• _Task goal_
Format the material, from the line containing "Click the Kalshi watermark logo on the chart" through its final line inclusive, as a Markdown table with columns Row and Material line. Give each line a row number and omit blank lines.
-- START Items --
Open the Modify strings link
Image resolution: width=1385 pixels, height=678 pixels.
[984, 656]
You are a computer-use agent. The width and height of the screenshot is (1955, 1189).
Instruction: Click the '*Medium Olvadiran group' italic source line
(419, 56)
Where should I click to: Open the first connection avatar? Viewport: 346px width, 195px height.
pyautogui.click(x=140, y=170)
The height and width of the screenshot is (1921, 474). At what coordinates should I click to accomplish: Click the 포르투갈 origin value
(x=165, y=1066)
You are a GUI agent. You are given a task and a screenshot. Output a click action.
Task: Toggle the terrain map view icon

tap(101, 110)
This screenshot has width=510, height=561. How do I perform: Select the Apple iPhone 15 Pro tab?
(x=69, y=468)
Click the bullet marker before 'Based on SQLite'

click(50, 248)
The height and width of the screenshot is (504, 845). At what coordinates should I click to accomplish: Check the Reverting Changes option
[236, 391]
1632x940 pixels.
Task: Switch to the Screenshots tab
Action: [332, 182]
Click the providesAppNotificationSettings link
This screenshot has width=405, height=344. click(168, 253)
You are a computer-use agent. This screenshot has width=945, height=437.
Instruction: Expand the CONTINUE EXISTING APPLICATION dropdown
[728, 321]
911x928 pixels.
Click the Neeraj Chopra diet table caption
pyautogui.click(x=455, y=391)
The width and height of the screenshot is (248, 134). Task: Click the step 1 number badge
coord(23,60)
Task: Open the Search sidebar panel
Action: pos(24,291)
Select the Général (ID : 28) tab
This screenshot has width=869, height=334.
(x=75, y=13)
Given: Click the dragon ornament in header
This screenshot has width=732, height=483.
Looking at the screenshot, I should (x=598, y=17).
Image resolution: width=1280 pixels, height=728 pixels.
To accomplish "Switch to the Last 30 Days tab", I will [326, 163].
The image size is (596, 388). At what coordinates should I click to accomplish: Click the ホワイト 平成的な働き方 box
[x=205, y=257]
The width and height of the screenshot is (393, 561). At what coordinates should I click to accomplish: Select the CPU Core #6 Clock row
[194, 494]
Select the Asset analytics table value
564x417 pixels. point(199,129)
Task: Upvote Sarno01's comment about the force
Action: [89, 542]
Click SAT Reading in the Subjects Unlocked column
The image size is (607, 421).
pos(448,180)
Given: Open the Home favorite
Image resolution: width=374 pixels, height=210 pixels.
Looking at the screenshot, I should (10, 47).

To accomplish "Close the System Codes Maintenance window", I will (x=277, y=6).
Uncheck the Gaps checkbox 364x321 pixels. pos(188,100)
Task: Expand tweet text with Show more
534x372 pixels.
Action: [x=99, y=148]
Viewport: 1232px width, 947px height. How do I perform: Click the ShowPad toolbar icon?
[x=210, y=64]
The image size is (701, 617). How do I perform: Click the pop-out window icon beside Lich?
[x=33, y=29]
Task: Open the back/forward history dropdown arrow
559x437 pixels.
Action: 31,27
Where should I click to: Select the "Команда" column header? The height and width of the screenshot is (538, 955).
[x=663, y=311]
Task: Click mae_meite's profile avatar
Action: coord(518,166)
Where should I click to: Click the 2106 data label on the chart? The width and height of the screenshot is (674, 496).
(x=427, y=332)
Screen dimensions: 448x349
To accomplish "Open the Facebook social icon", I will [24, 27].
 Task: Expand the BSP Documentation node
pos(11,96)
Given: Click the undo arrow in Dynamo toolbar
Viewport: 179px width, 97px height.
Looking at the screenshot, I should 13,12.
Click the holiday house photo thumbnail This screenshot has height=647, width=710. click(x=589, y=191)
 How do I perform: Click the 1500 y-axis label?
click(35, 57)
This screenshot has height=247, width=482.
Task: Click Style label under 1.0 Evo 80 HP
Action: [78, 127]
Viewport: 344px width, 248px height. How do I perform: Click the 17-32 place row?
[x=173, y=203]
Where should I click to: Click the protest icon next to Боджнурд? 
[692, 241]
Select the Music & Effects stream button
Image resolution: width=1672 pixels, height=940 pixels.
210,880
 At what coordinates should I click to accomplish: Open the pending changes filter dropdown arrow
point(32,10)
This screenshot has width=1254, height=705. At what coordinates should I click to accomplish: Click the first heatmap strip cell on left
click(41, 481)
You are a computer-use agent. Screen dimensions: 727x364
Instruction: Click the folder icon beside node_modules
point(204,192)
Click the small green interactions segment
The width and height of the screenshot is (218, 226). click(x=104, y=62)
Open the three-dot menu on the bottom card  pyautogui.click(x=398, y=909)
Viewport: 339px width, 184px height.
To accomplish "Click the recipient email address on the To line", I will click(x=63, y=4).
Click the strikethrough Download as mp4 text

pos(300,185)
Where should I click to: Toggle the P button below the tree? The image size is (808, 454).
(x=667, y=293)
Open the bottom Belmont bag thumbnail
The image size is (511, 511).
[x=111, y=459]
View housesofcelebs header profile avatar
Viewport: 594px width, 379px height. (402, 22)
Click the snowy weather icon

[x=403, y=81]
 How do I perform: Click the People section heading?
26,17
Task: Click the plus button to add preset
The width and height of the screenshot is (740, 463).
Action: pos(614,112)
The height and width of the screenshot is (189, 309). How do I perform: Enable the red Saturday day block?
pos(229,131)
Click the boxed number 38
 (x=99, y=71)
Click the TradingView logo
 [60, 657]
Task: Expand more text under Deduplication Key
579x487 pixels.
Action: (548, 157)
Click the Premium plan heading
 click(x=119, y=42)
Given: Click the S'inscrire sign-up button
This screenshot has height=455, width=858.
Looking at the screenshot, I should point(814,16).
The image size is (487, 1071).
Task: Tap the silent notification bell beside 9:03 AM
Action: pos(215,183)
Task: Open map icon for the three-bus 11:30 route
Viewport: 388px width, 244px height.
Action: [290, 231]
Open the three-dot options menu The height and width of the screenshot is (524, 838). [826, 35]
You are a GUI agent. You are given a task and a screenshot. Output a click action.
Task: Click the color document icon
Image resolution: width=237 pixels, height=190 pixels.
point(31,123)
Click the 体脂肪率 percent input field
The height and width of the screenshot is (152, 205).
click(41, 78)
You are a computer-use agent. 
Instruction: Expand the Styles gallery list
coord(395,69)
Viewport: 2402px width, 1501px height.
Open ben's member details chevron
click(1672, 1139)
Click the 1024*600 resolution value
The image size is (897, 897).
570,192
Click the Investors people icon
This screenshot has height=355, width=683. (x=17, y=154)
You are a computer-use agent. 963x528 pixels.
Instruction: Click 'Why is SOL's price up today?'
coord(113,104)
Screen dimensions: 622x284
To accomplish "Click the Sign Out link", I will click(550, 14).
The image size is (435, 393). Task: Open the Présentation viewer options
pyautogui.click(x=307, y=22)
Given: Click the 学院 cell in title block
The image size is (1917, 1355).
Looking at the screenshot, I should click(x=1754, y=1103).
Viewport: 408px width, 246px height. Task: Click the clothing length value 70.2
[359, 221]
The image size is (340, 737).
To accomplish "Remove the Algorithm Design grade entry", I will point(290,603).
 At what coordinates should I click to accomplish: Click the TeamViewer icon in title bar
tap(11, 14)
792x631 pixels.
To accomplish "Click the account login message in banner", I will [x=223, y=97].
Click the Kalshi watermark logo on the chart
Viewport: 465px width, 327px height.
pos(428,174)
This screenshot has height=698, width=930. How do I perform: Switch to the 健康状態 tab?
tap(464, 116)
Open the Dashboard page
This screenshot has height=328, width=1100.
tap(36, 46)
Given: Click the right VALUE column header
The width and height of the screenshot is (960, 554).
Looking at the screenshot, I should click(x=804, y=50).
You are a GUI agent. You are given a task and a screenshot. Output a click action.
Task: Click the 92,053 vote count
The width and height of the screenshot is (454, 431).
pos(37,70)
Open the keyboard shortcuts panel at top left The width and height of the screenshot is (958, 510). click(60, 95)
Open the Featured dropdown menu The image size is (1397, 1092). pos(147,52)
-- END Items --
• _Task solution_
| Row | Material line |
|---|---|
| 1 | Click the Kalshi watermark logo on the chart |
| 2 | Viewport: 465px width, 327px height. |
| 3 | pos(428,174) |
| 4 | This screenshot has height=698, width=930. How do I perform: Switch to the 健康状態 tab? |
| 5 | tap(464, 116) |
| 6 | Open the Dashboard page |
| 7 | This screenshot has height=328, width=1100. |
| 8 | tap(36, 46) |
| 9 | Given: Click the right VALUE column header |
| 10 | The width and height of the screenshot is (960, 554). |
| 11 | Looking at the screenshot, I should click(x=804, y=50). |
| 12 | You are a GUI agent. You are given a task and a screenshot. Output a click action. |
| 13 | Task: Click the 92,053 vote count |
| 14 | The width and height of the screenshot is (454, 431). |
| 15 | pos(37,70) |
| 16 | Open the keyboard shortcuts panel at top left The width and height of the screenshot is (958, 510). click(60, 95) |
| 17 | Open the Featured dropdown menu The image size is (1397, 1092). pos(147,52) |